Research shows that there is a continuing need for culturally sympathetic policies and welcome authorities to take action and factor in extenuating circumstances for rape victims from all backgrounds.
It has stressed that support needs to go still further and the UK should adopt strategies for British South Asian populations including:
- Compulsory education for school children of both genders on healthy relationships – beginning with age-appropriate learning in primary schools and continuing throughout a person’s education.
- The introduction of community workers and peer support – who attach themselves to the venues and groups women are ‘allowed’ to go to – to help bridge the gap between victims and support agencies.
- Novel approaches to awareness-raising such as community-led debates.
- The introduction of more ‘safe’ venues children’s centres, women’s centres or drop-in centres where several charities and services are all housed under one roof,
Dr Karen Harrison said:
“If sexual abuse in British South Asian communities is to be eradicated rather than covered up, it is important to…
“A) identify ways to help victims overcome barriers and b) understand what practitioners need to support this population.
“In addition; we can no longer claim that some groups of people are hard to reach when mechanisms and strategies are indicating that this idea is simply not true.
“We have uncovered several successful initiatives operating in these communities that raise awareness of what constitutes sexual violence and encourage women and children to report crimes in a way they feel safe.
“Unfortunately, however, much of this best practice is offered on a localised basis.”

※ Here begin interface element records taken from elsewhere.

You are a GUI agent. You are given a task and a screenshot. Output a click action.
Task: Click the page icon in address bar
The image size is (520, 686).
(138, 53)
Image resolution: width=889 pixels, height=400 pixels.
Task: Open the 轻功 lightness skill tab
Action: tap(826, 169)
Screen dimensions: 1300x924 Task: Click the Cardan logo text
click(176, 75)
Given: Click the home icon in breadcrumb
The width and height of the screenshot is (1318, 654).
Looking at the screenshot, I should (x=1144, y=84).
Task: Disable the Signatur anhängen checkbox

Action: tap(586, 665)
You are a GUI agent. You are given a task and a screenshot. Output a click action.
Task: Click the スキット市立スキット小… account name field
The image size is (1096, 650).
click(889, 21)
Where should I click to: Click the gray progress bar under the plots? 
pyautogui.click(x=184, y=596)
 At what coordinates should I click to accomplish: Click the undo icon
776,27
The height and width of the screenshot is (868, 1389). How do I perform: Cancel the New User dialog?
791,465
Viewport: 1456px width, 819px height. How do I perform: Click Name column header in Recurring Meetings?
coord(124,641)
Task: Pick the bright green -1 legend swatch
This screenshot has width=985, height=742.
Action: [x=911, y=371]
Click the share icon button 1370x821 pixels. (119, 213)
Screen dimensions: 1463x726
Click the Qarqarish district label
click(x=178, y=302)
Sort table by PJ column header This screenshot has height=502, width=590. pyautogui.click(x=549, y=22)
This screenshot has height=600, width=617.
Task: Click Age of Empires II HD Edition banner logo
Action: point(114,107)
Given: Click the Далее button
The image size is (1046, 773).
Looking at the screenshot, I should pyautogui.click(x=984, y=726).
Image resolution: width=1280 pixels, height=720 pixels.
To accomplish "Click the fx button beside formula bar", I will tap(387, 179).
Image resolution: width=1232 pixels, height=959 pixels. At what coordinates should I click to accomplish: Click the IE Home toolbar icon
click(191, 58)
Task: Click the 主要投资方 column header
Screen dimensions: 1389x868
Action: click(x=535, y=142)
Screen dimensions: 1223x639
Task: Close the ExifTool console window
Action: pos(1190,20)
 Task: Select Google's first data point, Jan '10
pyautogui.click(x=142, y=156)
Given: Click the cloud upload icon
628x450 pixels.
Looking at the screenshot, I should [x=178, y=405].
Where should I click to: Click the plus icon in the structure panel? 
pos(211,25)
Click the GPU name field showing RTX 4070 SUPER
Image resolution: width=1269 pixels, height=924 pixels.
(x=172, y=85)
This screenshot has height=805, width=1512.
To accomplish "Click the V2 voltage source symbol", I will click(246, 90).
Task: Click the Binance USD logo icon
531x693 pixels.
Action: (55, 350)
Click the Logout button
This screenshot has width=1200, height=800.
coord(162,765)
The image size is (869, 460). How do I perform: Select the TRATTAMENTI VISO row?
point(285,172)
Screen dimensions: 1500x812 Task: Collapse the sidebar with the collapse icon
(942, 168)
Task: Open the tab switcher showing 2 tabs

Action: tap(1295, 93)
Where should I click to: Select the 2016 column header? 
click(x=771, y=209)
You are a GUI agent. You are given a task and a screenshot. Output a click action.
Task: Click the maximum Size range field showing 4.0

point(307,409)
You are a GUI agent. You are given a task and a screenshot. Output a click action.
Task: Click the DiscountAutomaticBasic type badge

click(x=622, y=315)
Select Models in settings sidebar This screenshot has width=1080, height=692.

“It is shameful if support services exist but women cannot access them simply because of physical infrastructure.
“We would like to see more innovative and effective approaches to outreach and awareness-raising initiatives so that genuine change can be achieved.
“The protection of women and children from all types of abuse should not be a postcode lottery and we fervently hope that politicians and policymakers will use our research as a first step towards achieving this ambition.”
It is important to emphasise the importance for women to report sexual violence and rape.
Despite the challenges outlined, whilst understanding a variety of underlying circumstances, victims deserve to have their experiences brought to justice.
In light of modern movements such as #MeToo, women have shared their experiences on a local case basis.
The Delhi rape case of 2012 commonly known as the Nirbhaya case, generated widespread national and international coverage and was widely condemned, both in India and abroad.
Subsequently, public protests against the state and central governments for failing to provide adequate security for women took place in New Delhi.
Large-scale movements and open conversations have shown and given other women the comfort of also sharing their sexual abuse encounters in hope of seeking justice and finding mental clarity in the negative situation.
We can only hope that South Asian women find the strength, courage and confidence to put their needs first and share injustices of rape and sexual violence with lawmakers and relevant authority figures.
Not only will more South Asian women reporting rape and sexual violence benefit them in the long run, but recording data in the form of statistics holds perpetrators to account to prevent future injustice.